═════ Dataset content ═════

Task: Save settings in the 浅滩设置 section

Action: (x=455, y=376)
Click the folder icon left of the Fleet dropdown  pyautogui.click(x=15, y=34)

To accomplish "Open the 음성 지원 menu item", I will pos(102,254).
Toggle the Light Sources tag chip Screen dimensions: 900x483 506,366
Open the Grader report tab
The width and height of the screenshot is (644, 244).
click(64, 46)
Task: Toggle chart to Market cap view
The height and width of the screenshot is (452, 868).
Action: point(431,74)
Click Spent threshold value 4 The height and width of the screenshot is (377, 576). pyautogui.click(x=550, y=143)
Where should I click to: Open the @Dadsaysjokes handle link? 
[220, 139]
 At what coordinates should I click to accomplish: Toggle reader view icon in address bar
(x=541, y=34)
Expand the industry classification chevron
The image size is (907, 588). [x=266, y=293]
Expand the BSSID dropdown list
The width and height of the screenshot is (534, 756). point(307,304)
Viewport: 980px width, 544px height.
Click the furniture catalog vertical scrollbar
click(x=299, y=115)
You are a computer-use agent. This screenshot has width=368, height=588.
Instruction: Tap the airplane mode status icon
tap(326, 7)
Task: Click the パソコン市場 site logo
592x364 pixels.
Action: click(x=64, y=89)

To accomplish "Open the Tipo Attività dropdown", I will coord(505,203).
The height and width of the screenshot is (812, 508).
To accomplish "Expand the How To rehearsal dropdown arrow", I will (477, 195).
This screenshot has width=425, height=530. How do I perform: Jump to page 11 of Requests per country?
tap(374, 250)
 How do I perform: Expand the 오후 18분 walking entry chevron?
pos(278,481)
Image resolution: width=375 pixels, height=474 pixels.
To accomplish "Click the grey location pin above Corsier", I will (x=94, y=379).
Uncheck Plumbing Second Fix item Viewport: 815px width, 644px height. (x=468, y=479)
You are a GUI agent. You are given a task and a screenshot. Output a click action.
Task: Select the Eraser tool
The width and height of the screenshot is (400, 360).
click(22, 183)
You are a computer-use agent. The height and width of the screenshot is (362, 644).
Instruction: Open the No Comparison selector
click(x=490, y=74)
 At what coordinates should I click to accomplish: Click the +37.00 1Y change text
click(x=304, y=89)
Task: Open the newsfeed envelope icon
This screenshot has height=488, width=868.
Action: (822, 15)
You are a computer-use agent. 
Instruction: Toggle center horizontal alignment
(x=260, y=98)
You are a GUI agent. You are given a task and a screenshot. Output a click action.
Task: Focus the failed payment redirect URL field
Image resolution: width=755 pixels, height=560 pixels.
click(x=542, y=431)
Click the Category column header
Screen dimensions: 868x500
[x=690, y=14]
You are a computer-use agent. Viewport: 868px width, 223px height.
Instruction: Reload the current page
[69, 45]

═════

An exact copy of every record above is needed. Write it out word for word.

Task: Save settings in the 浅滩设置 section

Action: (x=455, y=376)
Click the folder icon left of the Fleet dropdown  pyautogui.click(x=15, y=34)

To accomplish "Open the 음성 지원 menu item", I will pos(102,254).
Toggle the Light Sources tag chip Screen dimensions: 900x483 506,366
Open the Grader report tab
The width and height of the screenshot is (644, 244).
click(64, 46)
Task: Toggle chart to Market cap view
The height and width of the screenshot is (452, 868).
Action: point(431,74)
Click Spent threshold value 4 The height and width of the screenshot is (377, 576). pyautogui.click(x=550, y=143)
Where should I click to: Open the @Dadsaysjokes handle link? 
[220, 139]
 At what coordinates should I click to accomplish: Toggle reader view icon in address bar
(x=541, y=34)
Expand the industry classification chevron
The image size is (907, 588). [x=266, y=293]
Expand the BSSID dropdown list
The width and height of the screenshot is (534, 756). point(307,304)
Viewport: 980px width, 544px height.
Click the furniture catalog vertical scrollbar
click(x=299, y=115)
You are a computer-use agent. This screenshot has width=368, height=588.
Instruction: Tap the airplane mode status icon
tap(326, 7)
Task: Click the パソコン市場 site logo
592x364 pixels.
Action: click(x=64, y=89)

To accomplish "Open the Tipo Attività dropdown", I will coord(505,203).
The height and width of the screenshot is (812, 508).
To accomplish "Expand the How To rehearsal dropdown arrow", I will (477, 195).
This screenshot has width=425, height=530. How do I perform: Jump to page 11 of Requests per country?
tap(374, 250)
 How do I perform: Expand the 오후 18분 walking entry chevron?
pos(278,481)
Image resolution: width=375 pixels, height=474 pixels.
To accomplish "Click the grey location pin above Corsier", I will (x=94, y=379).
Uncheck Plumbing Second Fix item Viewport: 815px width, 644px height. (x=468, y=479)
You are a GUI agent. You are given a task and a screenshot. Output a click action.
Task: Select the Eraser tool
The width and height of the screenshot is (400, 360).
click(22, 183)
You are a computer-use agent. The height and width of the screenshot is (362, 644).
Instruction: Open the No Comparison selector
click(x=490, y=74)
 At what coordinates should I click to accomplish: Click the +37.00 1Y change text
click(x=304, y=89)
Task: Open the newsfeed envelope icon
This screenshot has height=488, width=868.
Action: (822, 15)
You are a computer-use agent. 
Instruction: Toggle center horizontal alignment
(x=260, y=98)
You are a GUI agent. You are given a task and a screenshot. Output a click action.
Task: Focus the failed payment redirect URL field
Image resolution: width=755 pixels, height=560 pixels.
click(x=542, y=431)
Click the Category column header
Screen dimensions: 868x500
[x=690, y=14]
You are a computer-use agent. Viewport: 868px width, 223px height.
Instruction: Reload the current page
[69, 45]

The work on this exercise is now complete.